On top of that, I literally cannot remember a time that both of my parents have not served on the worship team at their church. I’ve lost count of how many years my mom has played the piano while my dad has simultaneously played the guitar or bass. And it goes without saying that we were all involved in the choir and or praise team, you know, when choirs became less cool. Laughing.
Needless to say, music runs through our blood. And I imagine it always will.
My dream would be that, although I’m no music or piano teacher, the love and appreciation of music would be carried onto my children, and their children, and so on and so forth. I’m not sure much more would make my parents happier either, besides the obvious of growing up to love Jesus. I’m almost certain that when I was 16, my dream of marrying a man with any musical talent was a deal breaker. Meaning, if he was musically challenged, it would be absurd to even consider liking him. I’m laughing now. And while that would still make me so happy, to marry a man with similar gifts and passions, I’m letting the Lord work that one out. It’s no longer a deal breaker, but it would be a bonus.
I’ll never forget my freshman year of college when all five of us did the “special music” at our Christmas Eve service. Yes, you can just call us the Von Trapp family. We might as well have become a traveling band. Talk about a throwback, every time I hear “Light of the Stable” by Emmylou Harris, I immediately think of Christmas 2003.
I recently came across this quote by an actor I’m not well acquainted with but it summed up my family perfectly, “I’ve always thought people would find a lot more pleasure in their routines if they burst into song at significant moments.”
And all the people said amen. Those that have been around our family know we don’t just do this at significant moments, but really at any given moment a song that would be appropriate for that occasion pops in our head. In fact, I should apologize in advance to anyone that, in the future, might spend any amount of time with us.
Music calms. Music is universal. Music speaks where words fail. Music ministers. Music is simply a part of us. Music, after all, was created first and foremost by God. He put that gift in us.

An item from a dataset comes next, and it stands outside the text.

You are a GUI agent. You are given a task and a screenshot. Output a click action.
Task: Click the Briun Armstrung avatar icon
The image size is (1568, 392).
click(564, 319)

Nearly every time I drive up to my parent’s house for a visit, and they live only 20 minutes from me, without fail my mom is found playing the piano. When we were little and all living there, people used to ask me if the constant sound of the piano, and people coming and in and out for lessons was annoying. I can truly say that not for one minute did it annoy me. As time went on, I found it very comforting. It was normal. I can’t speak for some of her students who may have been annoyed however when I, on occasion, would be yelling at my brother from the top of stairs, at the top of my lungs, mind you, because he was picking on me, but that’s another story for another day. Big brothers are both a blessing and a curse. Some of you may understand.
This entire post sums up my love for this “throw back Thursday” picture. For the love of all things music.
My mom and I sitting at the piano. Where all is right in the world. She always has and always will by my favorite piano player, and for once, I think it’s okay to be biased.